▸ Instructions for the task
From the records below, transcribe exactly the lines that begin at the line with "Jammu & Kashmir (562, 1539)" and end at the line with "paintscoatings.net (960, 1356)", both included.

*** Opening Given records ***

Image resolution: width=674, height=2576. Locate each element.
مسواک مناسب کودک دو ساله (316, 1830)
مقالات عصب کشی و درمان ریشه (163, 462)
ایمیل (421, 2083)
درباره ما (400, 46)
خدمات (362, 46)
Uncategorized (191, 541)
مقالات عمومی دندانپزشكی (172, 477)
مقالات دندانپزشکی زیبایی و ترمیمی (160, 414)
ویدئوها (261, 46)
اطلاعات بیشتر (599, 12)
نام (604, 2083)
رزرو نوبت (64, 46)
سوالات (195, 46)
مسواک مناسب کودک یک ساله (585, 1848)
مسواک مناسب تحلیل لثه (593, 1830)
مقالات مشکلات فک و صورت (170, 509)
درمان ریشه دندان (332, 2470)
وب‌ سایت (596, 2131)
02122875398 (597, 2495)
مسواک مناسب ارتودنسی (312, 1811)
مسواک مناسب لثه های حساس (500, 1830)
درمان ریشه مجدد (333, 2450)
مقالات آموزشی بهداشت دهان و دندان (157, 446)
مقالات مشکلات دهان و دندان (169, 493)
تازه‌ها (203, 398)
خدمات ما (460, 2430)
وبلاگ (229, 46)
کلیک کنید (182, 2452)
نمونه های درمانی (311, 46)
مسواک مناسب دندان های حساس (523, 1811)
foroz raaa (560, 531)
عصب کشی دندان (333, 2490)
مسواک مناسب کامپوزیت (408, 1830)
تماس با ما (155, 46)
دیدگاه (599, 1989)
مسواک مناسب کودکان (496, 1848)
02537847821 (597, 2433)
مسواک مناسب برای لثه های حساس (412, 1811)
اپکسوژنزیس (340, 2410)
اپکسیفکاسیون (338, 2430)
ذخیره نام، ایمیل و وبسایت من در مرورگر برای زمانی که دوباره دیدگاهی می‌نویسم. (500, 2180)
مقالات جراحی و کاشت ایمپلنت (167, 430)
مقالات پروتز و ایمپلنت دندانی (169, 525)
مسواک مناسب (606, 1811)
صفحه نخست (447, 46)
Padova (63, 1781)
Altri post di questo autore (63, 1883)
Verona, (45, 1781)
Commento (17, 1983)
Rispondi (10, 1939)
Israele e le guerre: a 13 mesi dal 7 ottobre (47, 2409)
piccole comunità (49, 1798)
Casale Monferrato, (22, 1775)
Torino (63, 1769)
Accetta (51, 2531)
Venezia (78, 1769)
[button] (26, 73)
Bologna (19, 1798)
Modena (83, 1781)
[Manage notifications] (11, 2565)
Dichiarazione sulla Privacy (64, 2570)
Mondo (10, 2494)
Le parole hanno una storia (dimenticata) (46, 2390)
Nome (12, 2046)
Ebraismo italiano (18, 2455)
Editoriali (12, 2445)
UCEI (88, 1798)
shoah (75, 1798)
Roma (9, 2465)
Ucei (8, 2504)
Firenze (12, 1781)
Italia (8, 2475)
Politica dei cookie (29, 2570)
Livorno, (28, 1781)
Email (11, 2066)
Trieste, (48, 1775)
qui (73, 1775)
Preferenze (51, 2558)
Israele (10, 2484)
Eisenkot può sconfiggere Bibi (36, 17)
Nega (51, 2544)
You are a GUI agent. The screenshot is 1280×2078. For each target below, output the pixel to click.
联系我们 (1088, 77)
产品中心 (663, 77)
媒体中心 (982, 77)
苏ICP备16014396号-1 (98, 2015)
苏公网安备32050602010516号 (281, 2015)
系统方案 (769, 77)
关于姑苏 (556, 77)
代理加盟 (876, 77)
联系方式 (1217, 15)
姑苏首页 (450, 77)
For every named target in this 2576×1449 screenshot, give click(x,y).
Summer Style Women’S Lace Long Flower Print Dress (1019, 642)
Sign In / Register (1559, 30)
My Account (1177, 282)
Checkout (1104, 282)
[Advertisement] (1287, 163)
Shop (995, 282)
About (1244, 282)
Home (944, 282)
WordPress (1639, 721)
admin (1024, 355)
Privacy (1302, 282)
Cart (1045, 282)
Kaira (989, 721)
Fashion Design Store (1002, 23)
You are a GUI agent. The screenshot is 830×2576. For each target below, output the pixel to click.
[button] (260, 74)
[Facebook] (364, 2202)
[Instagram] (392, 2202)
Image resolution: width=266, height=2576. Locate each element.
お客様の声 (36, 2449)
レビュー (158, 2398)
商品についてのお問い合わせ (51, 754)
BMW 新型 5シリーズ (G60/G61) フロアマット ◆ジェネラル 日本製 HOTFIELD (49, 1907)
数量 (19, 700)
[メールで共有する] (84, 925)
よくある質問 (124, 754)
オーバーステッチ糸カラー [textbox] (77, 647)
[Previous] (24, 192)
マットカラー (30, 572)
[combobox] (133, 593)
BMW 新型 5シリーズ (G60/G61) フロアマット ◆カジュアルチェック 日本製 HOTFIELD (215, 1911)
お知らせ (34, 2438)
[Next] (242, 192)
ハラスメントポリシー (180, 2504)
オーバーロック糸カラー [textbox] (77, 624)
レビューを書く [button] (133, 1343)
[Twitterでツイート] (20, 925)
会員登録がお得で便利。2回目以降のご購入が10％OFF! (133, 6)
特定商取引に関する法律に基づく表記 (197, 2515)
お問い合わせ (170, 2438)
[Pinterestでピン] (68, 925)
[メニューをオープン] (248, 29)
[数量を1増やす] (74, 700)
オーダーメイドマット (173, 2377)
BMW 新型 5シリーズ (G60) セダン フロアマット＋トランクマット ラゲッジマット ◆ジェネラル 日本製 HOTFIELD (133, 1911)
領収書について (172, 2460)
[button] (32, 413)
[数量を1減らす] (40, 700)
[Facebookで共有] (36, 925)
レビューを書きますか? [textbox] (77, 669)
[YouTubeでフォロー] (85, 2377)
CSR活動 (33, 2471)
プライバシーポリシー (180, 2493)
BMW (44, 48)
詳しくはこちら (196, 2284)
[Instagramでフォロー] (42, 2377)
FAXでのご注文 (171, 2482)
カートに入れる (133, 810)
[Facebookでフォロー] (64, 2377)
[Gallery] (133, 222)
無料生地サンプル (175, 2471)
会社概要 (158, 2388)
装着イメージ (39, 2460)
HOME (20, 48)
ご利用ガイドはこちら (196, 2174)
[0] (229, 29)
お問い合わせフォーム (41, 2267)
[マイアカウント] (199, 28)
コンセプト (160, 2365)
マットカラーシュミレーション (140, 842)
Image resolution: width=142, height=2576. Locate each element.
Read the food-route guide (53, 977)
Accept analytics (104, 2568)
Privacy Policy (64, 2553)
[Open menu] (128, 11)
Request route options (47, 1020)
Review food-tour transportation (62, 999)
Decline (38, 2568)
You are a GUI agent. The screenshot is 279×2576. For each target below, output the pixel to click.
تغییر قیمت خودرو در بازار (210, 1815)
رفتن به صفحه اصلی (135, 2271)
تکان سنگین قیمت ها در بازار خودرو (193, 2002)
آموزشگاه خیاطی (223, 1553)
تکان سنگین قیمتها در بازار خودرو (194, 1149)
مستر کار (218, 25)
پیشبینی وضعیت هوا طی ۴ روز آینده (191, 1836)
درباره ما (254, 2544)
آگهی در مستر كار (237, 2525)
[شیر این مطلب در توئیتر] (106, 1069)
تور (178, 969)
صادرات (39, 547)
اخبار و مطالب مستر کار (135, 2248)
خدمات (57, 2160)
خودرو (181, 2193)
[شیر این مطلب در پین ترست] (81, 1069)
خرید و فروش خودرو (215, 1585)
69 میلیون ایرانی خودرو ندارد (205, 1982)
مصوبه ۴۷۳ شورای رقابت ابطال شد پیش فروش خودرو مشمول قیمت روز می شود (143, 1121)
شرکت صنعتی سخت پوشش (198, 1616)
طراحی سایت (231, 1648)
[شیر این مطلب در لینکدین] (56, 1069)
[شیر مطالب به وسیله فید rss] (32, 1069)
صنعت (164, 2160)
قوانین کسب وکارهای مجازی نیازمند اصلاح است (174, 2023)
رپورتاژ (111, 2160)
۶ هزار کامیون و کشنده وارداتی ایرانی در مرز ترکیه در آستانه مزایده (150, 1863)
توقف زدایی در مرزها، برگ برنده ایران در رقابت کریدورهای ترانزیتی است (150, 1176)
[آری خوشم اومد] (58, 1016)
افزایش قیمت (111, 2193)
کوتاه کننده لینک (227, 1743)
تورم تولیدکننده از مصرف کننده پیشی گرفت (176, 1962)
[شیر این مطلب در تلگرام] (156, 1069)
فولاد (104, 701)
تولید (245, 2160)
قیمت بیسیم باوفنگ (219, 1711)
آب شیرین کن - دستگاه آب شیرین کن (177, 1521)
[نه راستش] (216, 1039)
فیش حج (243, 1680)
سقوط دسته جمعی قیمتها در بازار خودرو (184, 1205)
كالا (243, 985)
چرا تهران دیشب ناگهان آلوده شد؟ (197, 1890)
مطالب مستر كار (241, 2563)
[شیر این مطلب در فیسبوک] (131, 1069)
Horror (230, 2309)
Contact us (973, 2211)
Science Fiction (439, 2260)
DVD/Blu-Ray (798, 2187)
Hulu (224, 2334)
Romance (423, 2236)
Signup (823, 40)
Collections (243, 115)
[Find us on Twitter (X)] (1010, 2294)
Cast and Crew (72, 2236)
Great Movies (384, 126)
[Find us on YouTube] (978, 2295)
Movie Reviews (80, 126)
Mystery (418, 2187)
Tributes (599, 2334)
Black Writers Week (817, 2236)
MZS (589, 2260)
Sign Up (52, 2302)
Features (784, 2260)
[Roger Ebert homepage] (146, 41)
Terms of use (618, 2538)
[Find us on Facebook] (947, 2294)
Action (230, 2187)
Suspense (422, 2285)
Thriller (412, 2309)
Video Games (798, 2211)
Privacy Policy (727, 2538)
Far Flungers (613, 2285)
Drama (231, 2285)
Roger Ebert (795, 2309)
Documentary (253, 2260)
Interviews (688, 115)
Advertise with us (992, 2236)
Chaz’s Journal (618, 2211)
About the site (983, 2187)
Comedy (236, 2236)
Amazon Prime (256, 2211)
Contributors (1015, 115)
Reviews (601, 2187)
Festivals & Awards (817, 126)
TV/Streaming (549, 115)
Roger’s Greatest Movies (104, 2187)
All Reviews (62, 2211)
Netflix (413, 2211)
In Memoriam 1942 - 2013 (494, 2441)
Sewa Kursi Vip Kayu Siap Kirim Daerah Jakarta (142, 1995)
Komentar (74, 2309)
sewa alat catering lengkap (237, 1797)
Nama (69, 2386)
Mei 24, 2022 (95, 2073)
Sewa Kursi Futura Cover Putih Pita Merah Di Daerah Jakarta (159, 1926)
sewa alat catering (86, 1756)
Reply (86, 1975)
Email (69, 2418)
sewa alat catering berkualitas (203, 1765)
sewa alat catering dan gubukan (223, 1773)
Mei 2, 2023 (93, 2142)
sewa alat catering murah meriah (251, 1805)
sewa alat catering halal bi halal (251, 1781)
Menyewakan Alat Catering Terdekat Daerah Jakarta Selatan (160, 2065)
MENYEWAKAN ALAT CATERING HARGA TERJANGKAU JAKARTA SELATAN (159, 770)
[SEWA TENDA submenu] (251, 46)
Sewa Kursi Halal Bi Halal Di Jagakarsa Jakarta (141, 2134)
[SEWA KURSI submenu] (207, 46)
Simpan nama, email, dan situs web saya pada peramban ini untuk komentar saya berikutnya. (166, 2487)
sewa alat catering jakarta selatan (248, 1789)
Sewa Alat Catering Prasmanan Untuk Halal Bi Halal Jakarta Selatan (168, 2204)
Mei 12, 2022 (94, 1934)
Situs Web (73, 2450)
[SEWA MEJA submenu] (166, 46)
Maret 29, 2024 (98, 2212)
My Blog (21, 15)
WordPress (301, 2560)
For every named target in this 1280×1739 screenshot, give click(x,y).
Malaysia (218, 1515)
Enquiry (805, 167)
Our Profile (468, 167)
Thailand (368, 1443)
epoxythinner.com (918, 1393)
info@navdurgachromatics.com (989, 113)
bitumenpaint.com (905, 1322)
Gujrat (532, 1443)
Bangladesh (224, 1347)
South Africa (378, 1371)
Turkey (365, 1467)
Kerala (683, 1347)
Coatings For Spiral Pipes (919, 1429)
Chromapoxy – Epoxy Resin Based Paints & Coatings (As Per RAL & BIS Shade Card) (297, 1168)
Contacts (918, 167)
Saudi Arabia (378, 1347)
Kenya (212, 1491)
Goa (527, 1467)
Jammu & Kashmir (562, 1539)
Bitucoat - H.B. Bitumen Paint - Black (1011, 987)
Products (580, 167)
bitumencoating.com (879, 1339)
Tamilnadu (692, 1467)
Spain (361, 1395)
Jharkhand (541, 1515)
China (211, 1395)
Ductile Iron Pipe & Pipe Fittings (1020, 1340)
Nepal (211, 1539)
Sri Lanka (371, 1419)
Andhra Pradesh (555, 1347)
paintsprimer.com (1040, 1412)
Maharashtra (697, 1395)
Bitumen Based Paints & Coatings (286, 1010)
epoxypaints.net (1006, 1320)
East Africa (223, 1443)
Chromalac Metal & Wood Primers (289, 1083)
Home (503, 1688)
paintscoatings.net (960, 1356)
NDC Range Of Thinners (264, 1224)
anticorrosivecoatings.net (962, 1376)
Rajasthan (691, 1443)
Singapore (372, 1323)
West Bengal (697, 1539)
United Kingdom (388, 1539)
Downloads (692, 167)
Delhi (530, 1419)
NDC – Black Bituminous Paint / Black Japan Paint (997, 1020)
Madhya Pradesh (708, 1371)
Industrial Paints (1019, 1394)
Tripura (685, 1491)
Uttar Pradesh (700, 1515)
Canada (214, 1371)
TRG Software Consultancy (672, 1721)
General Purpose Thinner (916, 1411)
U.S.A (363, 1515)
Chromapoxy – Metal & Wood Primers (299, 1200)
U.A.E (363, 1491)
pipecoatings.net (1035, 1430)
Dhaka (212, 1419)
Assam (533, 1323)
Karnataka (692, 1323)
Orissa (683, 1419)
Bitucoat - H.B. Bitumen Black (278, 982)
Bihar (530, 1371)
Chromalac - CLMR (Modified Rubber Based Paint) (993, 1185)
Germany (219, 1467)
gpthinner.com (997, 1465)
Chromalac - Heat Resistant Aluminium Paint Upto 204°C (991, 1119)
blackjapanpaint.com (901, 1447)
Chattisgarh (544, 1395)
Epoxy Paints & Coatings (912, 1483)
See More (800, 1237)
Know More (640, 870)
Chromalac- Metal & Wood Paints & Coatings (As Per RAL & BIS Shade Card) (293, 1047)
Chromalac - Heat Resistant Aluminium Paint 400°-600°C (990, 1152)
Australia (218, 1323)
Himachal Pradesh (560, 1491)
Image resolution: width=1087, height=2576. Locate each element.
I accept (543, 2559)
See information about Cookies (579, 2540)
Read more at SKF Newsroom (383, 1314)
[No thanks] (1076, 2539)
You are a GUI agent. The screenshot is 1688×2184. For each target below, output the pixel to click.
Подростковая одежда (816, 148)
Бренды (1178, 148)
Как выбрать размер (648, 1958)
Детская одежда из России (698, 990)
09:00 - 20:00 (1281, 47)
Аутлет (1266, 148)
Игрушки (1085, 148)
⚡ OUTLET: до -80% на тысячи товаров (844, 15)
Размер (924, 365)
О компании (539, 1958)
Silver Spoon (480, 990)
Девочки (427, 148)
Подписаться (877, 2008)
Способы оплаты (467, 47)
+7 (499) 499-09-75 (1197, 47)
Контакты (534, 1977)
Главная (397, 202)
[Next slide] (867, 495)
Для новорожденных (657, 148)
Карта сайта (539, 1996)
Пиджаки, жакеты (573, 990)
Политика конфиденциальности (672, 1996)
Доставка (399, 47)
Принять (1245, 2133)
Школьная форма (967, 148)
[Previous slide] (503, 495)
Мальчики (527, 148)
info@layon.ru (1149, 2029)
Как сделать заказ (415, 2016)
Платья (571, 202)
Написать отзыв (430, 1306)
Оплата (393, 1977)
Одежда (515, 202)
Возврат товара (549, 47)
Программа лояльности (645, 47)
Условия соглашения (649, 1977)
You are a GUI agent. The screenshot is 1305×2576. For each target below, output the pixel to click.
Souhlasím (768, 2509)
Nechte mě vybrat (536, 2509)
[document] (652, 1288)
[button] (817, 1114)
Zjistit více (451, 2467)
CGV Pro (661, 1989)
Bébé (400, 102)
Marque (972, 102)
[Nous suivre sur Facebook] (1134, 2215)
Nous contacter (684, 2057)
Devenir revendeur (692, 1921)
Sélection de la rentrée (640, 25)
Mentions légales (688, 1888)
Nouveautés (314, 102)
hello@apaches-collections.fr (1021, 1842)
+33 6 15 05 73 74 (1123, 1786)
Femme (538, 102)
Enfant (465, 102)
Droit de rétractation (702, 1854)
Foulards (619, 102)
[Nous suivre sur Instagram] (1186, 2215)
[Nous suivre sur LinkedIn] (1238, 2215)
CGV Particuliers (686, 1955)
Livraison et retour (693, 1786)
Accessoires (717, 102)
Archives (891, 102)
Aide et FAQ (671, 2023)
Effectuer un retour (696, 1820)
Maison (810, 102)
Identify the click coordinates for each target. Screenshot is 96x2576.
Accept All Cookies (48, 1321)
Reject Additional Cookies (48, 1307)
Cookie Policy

*** Closing Given records ***

▸ Result for this exercise
Jammu & Kashmir (562, 1539)
Bitucoat - H.B. Bitumen Paint - Black (1011, 987)
Products (580, 167)
bitumencoating.com (879, 1339)
Tamilnadu (692, 1467)
Spain (361, 1395)
Jharkhand (541, 1515)
China (211, 1395)
Ductile Iron Pipe & Pipe Fittings (1020, 1340)
Nepal (211, 1539)
Sri Lanka (371, 1419)
Andhra Pradesh (555, 1347)
paintsprimer.com (1040, 1412)
Maharashtra (697, 1395)
Bitumen Based Paints & Coatings (286, 1010)
epoxypaints.net (1006, 1320)
East Africa (223, 1443)
Chromalac Metal & Wood Primers (289, 1083)
Home (503, 1688)
paintscoatings.net (960, 1356)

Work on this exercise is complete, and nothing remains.